_Your goal:_ Only the lines below starting at the one that contains "Image resolution: width=560" and ending at the one that contains "Click the GAUCVAK storefront icon" are to be reproduced, exactly and with both ends kept.

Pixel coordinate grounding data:
□ □ □

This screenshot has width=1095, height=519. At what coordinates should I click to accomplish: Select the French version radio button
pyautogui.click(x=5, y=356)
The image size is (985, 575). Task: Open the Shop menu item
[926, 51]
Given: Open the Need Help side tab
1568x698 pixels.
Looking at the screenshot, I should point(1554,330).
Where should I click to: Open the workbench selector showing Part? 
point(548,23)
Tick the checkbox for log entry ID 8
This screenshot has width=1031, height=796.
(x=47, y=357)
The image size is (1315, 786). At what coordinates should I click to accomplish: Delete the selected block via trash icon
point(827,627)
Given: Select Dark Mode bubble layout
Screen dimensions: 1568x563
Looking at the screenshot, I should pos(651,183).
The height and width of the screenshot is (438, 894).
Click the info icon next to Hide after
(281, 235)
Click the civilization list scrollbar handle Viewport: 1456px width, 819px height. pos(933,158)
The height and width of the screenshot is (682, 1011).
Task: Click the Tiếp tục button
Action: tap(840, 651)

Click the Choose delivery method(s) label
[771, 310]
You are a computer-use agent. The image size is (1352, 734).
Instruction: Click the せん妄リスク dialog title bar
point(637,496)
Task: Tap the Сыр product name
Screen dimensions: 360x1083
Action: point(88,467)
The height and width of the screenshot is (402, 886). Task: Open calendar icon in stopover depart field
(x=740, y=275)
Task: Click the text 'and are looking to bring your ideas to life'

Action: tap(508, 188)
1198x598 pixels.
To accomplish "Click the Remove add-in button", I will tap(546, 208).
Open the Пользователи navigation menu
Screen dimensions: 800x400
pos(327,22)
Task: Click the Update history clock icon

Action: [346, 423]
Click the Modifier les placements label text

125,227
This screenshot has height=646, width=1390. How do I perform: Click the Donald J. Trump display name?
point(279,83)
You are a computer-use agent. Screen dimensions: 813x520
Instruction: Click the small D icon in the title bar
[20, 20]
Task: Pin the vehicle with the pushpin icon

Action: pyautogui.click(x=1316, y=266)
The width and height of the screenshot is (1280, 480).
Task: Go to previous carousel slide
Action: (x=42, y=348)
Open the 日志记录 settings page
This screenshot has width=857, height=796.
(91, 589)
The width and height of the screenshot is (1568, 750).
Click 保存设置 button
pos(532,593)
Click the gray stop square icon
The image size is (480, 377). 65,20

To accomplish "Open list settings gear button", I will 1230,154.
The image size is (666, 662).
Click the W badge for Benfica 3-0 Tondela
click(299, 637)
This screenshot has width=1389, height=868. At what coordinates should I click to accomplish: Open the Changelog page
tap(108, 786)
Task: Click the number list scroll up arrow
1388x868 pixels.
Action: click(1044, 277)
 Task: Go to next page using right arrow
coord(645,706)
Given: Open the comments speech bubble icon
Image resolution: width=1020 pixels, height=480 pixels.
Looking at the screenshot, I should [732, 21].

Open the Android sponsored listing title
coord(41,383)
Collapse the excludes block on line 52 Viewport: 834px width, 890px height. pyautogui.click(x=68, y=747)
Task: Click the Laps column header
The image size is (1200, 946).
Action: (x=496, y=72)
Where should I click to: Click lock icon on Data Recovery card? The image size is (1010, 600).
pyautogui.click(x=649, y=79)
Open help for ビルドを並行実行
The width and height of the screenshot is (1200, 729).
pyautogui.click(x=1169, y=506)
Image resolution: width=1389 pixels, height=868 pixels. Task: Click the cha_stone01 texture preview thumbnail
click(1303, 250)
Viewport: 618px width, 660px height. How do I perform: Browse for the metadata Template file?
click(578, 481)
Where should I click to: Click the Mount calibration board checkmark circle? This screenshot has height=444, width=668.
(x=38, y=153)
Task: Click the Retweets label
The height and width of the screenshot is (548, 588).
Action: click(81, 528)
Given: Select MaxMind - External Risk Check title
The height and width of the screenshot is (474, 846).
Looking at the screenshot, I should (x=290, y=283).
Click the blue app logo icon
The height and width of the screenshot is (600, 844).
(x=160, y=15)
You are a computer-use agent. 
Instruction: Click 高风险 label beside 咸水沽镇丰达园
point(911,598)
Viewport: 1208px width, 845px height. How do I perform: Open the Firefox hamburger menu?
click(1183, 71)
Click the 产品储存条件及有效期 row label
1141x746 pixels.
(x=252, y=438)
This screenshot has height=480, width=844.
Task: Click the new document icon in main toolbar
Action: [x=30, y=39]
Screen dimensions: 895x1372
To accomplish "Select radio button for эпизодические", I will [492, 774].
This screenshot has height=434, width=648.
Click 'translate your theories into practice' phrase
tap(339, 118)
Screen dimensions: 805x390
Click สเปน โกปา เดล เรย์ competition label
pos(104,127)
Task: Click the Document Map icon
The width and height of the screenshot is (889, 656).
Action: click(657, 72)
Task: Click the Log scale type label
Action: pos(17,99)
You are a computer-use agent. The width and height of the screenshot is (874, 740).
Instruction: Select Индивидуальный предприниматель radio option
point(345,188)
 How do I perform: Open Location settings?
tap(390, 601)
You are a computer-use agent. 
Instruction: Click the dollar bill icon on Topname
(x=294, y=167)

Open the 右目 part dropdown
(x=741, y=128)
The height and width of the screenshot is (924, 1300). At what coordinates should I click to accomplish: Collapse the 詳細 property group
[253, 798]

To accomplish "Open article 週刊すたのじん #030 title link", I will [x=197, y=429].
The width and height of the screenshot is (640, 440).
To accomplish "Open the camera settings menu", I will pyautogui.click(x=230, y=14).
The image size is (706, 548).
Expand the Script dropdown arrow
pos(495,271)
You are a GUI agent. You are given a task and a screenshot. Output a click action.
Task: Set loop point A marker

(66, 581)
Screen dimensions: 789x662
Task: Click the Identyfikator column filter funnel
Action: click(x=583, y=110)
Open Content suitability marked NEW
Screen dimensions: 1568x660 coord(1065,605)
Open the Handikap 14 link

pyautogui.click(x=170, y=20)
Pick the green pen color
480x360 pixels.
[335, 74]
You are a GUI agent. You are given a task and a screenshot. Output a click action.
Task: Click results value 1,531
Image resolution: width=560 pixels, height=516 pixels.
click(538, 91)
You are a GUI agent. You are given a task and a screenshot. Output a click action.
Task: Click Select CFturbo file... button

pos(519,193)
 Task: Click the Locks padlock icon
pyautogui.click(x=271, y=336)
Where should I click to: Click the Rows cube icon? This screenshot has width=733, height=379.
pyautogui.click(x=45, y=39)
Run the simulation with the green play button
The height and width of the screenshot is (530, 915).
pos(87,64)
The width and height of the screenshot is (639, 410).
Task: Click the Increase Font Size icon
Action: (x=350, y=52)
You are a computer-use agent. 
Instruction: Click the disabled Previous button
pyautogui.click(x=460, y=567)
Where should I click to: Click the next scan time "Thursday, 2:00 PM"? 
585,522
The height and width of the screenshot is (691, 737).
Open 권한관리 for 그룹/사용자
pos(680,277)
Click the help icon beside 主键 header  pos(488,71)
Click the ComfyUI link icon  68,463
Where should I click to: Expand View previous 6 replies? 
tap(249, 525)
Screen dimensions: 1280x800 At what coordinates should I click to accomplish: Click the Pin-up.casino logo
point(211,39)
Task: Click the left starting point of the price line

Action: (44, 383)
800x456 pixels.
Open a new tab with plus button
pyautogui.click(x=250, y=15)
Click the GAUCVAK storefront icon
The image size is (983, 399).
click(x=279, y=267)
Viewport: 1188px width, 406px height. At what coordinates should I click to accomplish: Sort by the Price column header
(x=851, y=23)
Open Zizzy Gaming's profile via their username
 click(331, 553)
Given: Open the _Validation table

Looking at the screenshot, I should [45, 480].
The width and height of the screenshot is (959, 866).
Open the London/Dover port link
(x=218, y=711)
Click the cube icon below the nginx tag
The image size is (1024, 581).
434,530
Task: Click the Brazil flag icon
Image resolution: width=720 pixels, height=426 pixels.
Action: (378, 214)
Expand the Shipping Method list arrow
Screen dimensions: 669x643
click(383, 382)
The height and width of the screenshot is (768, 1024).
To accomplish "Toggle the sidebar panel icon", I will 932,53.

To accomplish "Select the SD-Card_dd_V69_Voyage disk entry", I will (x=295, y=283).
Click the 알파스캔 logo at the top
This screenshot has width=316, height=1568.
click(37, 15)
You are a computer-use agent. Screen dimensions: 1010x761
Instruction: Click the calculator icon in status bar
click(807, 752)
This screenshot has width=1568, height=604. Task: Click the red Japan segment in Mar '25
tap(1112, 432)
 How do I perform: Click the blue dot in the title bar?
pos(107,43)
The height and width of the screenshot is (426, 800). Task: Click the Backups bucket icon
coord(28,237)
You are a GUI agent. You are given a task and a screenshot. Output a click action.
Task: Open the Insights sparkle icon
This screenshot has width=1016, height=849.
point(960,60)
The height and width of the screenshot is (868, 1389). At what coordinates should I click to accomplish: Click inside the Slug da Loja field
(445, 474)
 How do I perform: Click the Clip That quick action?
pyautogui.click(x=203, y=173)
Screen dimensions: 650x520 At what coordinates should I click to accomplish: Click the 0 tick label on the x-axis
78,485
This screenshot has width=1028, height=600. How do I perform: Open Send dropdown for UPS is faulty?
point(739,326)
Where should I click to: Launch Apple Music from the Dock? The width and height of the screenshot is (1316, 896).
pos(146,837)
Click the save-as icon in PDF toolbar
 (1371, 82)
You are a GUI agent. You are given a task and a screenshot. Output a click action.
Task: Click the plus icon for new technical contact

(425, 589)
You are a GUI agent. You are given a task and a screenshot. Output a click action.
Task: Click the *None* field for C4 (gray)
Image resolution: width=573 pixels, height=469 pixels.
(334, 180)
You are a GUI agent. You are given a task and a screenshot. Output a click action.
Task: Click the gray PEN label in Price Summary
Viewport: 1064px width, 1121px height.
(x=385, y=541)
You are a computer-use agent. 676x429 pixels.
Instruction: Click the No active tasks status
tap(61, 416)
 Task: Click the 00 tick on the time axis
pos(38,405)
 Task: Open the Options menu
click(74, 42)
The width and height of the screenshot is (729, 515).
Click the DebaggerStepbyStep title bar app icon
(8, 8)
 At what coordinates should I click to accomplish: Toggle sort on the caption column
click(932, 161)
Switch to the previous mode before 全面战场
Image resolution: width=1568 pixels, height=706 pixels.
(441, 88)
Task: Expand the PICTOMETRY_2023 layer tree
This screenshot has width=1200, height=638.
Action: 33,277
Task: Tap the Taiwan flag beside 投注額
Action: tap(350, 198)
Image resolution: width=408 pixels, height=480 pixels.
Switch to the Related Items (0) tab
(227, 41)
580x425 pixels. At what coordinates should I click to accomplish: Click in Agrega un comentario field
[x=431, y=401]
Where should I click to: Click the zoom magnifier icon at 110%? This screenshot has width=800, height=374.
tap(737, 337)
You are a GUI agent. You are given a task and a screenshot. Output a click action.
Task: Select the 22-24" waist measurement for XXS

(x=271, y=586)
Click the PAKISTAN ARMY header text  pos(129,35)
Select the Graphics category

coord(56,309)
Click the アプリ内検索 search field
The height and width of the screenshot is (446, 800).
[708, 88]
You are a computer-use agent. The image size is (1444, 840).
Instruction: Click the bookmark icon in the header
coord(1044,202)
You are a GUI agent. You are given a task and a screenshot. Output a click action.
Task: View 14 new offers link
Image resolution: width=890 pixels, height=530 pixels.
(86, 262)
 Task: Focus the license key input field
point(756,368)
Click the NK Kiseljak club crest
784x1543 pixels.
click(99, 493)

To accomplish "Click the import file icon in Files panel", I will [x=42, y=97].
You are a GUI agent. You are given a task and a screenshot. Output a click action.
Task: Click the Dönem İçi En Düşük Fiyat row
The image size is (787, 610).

□ □ □

_Exercise output:_
Image resolution: width=560 pixels, height=516 pixels.
click(538, 91)
You are a GUI agent. You are given a task and a screenshot. Output a click action.
Task: Click Select CFturbo file... button

pos(519,193)
 Task: Click the Locks padlock icon
pyautogui.click(x=271, y=336)
Where should I click to: Click the Rows cube icon? This screenshot has width=733, height=379.
pyautogui.click(x=45, y=39)
Run the simulation with the green play button
The height and width of the screenshot is (530, 915).
pos(87,64)
The width and height of the screenshot is (639, 410).
Task: Click the Increase Font Size icon
Action: (x=350, y=52)
You are a computer-use agent. 
Instruction: Click the disabled Previous button
pyautogui.click(x=460, y=567)
Where should I click to: Click the next scan time "Thursday, 2:00 PM"? 
585,522
The height and width of the screenshot is (691, 737).
Open 권한관리 for 그룹/사용자
pos(680,277)
Click the help icon beside 主键 header  pos(488,71)
Click the ComfyUI link icon  68,463
Where should I click to: Expand View previous 6 replies? 
tap(249, 525)
Screen dimensions: 1280x800 At what coordinates should I click to accomplish: Click the Pin-up.casino logo
point(211,39)
Task: Click the left starting point of the price line

Action: (44, 383)
800x456 pixels.
Open a new tab with plus button
pyautogui.click(x=250, y=15)
Click the GAUCVAK storefront icon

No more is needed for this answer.